In a new report from Merrill Lynch, economist Emanuella Enenajor says Canadian consumers have been undergoing a "stealth deleveraging" – a significant reduction in debt accumulation that has largely flown under the radar because of the focus on the market's favoured measure of household debt loads, the debt-to-disposable-income ratio. This sat at a record 164 per cent at the end of 2013 – widely seen as evidence that Canadians simply can't break their reckless and unsustainable debt habit.

(We've all heard the warnings about how this puts the whole economy at risk when the day of reckoning comes – complete with reminders that this is exactly what led the U.S. economy into a credit-crisis-fuelled Great Recession. A more compelling bogeyman would be hard to find.)

But in fact, Canada's household debt growth has slowed dramatically from the pre-recession pace; Ms. Enenajor noted that total debts have grown at an average of 5.7 per cent annually since 2010, compared with 8.5 per cent in the decade prior to the 2008-2009 financial crisis. Statistics Canada data show that household debt growth in the fourth quarter was just 4.5 per cent year over year, the slowest since 2001. Non-mortgage debt (credit plus loans) grew just 0.1 per cent last year.

The problem is, the other half of the equation has slowed as well. Disposable income has grown 4.3 per cent annually, on average, since 2010, compared with 5.1 per cent annually in the decade before the financial crisis.

In 2013, household disposable income rose a thin 3.5 per cent, and was up a mere 3.2 per cent year-over-year in the 2014 first quarter. This, more than increased debt accumulation, is responsible for the continued rise of the debt-to-income ratio.

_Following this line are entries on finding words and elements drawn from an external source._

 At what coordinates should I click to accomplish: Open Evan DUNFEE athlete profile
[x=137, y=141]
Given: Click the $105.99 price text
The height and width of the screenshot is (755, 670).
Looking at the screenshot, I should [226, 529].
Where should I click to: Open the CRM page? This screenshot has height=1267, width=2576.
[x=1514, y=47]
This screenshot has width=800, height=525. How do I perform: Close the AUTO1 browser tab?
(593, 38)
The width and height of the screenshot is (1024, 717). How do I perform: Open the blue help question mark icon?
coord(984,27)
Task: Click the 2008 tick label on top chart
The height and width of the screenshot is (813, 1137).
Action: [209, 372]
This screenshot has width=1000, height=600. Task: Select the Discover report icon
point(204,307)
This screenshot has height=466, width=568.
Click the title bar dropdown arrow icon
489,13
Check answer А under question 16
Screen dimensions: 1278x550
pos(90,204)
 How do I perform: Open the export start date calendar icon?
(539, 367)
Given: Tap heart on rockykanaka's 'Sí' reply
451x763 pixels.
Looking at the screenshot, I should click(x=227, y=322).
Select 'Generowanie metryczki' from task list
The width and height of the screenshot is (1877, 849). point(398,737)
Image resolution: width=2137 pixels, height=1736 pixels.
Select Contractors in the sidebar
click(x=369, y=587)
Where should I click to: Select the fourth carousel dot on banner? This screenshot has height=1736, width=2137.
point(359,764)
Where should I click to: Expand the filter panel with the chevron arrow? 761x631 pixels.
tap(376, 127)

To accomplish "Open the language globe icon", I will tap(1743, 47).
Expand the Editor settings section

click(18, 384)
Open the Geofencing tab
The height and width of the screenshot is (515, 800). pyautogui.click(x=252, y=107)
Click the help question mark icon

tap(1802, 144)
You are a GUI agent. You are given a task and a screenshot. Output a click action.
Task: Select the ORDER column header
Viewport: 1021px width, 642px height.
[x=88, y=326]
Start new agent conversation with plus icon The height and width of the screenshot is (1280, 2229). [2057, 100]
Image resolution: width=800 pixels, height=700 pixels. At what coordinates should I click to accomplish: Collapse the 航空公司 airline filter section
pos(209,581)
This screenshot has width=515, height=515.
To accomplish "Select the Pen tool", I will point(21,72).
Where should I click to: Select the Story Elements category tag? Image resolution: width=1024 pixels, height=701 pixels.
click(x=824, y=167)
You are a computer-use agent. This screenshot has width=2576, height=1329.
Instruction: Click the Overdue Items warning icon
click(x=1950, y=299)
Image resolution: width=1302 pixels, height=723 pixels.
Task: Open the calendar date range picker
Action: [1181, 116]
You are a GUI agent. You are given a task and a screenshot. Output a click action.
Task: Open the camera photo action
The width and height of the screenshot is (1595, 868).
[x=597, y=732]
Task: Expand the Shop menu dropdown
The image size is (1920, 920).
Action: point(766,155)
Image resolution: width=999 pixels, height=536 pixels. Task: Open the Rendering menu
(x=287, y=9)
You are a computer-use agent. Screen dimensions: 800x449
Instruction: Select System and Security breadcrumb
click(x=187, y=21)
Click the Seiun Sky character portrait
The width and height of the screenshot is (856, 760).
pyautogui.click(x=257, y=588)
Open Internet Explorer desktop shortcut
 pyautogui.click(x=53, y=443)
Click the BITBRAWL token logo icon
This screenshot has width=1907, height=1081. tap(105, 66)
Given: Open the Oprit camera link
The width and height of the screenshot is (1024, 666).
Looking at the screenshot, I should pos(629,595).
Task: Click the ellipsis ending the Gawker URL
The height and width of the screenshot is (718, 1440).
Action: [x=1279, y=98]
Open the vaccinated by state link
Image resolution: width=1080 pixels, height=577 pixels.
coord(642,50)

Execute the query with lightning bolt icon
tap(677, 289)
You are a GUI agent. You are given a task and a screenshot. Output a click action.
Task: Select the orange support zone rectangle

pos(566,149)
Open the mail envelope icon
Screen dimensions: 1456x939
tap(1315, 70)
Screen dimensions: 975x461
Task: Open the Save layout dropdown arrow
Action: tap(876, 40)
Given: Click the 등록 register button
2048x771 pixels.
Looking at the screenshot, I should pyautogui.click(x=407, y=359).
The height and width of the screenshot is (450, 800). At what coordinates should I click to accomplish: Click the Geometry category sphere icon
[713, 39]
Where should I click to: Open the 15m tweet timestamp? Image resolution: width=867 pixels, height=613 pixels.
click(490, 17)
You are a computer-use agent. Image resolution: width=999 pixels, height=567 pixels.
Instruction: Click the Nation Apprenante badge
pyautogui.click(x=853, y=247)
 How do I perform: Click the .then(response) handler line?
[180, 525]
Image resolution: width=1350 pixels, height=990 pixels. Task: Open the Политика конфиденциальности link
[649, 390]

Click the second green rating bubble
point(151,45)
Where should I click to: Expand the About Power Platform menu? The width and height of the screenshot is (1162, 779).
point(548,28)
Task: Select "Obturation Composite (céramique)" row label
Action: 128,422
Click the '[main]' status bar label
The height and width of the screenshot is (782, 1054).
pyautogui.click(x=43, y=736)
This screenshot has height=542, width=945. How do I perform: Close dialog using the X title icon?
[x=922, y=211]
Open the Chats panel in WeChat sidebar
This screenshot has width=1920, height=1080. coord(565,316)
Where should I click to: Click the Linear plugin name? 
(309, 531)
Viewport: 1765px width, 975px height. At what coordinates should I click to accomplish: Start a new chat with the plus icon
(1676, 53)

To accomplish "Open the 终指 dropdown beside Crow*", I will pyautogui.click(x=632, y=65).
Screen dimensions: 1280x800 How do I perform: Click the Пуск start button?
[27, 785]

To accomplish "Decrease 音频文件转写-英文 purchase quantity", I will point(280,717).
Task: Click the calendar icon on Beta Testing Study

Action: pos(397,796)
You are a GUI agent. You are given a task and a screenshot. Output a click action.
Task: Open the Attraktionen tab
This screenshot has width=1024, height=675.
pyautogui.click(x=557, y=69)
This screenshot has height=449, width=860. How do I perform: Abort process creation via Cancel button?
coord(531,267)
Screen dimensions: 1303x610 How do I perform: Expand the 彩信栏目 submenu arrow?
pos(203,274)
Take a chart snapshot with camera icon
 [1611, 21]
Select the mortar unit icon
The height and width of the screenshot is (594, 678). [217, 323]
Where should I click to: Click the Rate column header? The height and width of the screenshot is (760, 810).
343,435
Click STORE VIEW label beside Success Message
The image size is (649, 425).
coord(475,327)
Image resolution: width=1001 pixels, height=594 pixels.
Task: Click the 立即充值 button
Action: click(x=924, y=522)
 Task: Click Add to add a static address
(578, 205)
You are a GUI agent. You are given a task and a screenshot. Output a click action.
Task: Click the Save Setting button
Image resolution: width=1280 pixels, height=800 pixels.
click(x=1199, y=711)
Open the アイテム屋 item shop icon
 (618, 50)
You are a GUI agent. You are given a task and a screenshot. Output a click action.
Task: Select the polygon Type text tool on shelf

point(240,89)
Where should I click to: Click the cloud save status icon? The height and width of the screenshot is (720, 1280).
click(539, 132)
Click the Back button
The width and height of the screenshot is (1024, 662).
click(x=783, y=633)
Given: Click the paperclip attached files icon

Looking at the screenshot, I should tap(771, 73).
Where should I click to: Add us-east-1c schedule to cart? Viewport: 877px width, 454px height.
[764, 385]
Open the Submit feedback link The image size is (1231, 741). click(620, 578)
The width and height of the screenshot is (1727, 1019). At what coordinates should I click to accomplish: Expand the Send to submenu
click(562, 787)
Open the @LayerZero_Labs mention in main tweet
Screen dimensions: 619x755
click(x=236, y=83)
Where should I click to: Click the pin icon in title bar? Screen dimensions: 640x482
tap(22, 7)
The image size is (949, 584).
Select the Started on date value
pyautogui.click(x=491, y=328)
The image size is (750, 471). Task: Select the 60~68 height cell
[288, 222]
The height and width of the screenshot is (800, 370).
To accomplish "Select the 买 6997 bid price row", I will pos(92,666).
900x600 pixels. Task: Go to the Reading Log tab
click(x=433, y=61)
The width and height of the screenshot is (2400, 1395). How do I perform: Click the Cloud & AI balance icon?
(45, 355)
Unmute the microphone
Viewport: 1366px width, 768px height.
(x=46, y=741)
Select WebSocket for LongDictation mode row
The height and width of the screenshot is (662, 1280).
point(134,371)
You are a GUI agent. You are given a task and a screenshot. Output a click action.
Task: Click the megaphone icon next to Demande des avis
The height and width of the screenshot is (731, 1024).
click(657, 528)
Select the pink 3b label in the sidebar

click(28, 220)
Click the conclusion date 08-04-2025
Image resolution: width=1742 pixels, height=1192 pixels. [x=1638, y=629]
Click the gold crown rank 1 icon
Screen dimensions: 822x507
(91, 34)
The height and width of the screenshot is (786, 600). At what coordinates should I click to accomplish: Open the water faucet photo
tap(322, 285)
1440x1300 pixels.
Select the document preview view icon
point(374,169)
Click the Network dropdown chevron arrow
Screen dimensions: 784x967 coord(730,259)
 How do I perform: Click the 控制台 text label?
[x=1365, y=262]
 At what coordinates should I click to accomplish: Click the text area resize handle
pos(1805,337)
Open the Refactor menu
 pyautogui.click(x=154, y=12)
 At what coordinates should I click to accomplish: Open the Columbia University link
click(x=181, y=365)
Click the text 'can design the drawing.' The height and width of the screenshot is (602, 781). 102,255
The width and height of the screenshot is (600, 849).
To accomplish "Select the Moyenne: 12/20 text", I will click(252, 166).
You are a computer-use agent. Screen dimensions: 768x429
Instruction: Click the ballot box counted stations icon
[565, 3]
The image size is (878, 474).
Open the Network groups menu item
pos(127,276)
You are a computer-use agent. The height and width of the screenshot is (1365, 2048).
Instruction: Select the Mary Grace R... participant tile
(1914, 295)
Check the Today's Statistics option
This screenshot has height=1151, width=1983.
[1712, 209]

Canadian households' debt-to-net-worth ratio – which takes into account the value of the assets acquired with much of that debt, such as real estate, and thus may be a more complete measure of the household debt burden – has been generally declining since the recession, and ended 2013 at its lowest level since the middle of 2008. Ms. Enenajor said that while rising asset values (namely, the continued strength in the residential real estate market) have helped, the key has been the slowdown in household debt growth. People are also saving more as their borrowing has slowed.

In short, most elements of Canada's household imbalances are headed in a healthier direction – but disposable income is the fly in the ointment.

"The rising debt-to-disposable-income ratio is not an indictment of Canadians' spendthrift ways – rather, it shows that faster disposable income growth is the key missing element of improved household financial health," she wrote.

The problem is, the shift toward spending restraint and deleveraging results in reduced consumption – and, by extension, slower economic growth. Ms. Enenajor noted that real per capita consumption growth has averaged just 1.4 per cent annually since the recession, versus 2.5 per cent in the decade prior. Deleveraging itself is holding back the kind of expansion that would spark wage inflation and, thus, accelerate disposable income. Can anyone say Catch-22?